Sunday 23 August 2015

Saturn’s Moon Enceladus Defies Belief in Billions of Years

Enceladus puzzles old-agers. Image courtesy of NASA/JPL/Space Science Institute.





Joel Kontinen

Many planets and moons in our solar system look far too young to be as old as the current secular consensus would assert, i.e. 4.5 billion years.

Researchers suspect that Saturn’s moon Enceladus has an underground ocean. Without it, the moon could hardly be as old as they believe it is.

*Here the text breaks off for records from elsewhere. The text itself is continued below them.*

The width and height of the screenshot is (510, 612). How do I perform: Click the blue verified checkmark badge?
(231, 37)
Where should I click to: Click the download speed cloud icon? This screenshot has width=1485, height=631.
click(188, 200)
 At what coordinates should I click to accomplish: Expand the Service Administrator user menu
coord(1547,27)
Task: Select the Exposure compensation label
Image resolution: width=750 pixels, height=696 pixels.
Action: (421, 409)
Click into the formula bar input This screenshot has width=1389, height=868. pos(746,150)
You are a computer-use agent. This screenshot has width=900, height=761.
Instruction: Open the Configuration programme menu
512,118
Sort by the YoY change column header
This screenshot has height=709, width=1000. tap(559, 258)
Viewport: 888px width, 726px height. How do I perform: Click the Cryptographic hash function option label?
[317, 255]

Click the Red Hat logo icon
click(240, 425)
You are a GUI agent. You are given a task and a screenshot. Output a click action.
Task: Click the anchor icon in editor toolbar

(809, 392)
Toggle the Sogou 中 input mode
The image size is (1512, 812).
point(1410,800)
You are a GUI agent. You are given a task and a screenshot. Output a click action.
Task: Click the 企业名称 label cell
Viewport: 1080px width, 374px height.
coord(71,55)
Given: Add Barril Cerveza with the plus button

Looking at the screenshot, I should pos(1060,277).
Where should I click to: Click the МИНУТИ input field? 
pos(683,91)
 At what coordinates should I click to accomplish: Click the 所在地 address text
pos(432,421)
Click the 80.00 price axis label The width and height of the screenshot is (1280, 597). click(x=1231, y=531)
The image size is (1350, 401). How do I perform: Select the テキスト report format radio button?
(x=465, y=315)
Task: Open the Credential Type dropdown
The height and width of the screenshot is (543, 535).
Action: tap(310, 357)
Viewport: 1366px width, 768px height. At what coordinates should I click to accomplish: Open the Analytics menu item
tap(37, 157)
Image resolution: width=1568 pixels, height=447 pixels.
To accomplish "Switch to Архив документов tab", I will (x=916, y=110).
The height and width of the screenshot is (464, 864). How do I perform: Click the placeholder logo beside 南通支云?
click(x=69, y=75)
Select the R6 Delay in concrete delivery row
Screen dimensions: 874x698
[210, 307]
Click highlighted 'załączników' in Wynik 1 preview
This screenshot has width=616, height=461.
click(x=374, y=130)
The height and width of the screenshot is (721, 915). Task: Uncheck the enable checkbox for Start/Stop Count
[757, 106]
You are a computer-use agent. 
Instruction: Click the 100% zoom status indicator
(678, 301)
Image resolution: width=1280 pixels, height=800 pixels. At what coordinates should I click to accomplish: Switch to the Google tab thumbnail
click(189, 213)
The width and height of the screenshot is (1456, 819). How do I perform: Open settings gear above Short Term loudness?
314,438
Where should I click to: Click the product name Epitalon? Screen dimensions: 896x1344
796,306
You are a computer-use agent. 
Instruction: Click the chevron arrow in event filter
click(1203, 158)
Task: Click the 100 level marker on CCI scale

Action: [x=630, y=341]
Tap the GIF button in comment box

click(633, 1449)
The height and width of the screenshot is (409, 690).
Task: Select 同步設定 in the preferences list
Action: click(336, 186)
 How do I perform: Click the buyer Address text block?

A brief article in Science states:

A watery layer beneath Enceladus’s crust has long been suspected to exist because of the constant eruption of geysers at its southern pole. But scientists have said that any such ocean should have frozen over the lifetime of the Saturn system.”

It’s a huge problem for the belief in billions of years. Researchers have attempted to solve the dilemma by suggesting that Enceladus may have a “rubble-filled pile of boulders and ice at its core, rather than a more conventional solid stone center.”

Some of the attempts used in bolstering up faith in an old solar system are beginning to sound like the epicycles that were used to explain the movements of the planets in the ancient Ptolemaic (geocentric) system.

Planets were assumed to move around in tiny circles as they orbited the Earth. This could explain some of the observations but not all and eventually the geocentric model was discarded.

It seems that faith in a billions-of-years-old solar system also needs epicycles, as the facts do not otherwise support the theory.

Many planets, moons and even asteroids look far too young, for instance Mercury, Venus, the dwarf planet Ceres, Saturn and its moons Titan and Mimas, Jupiter’s moons Io and Europa, Pluto and its moon Charon and even the asteroid 24 Themis.


Source:

Redd, Nola Taylor. Saturn’s moon has a fluffy heart. ScienceShot (21 August).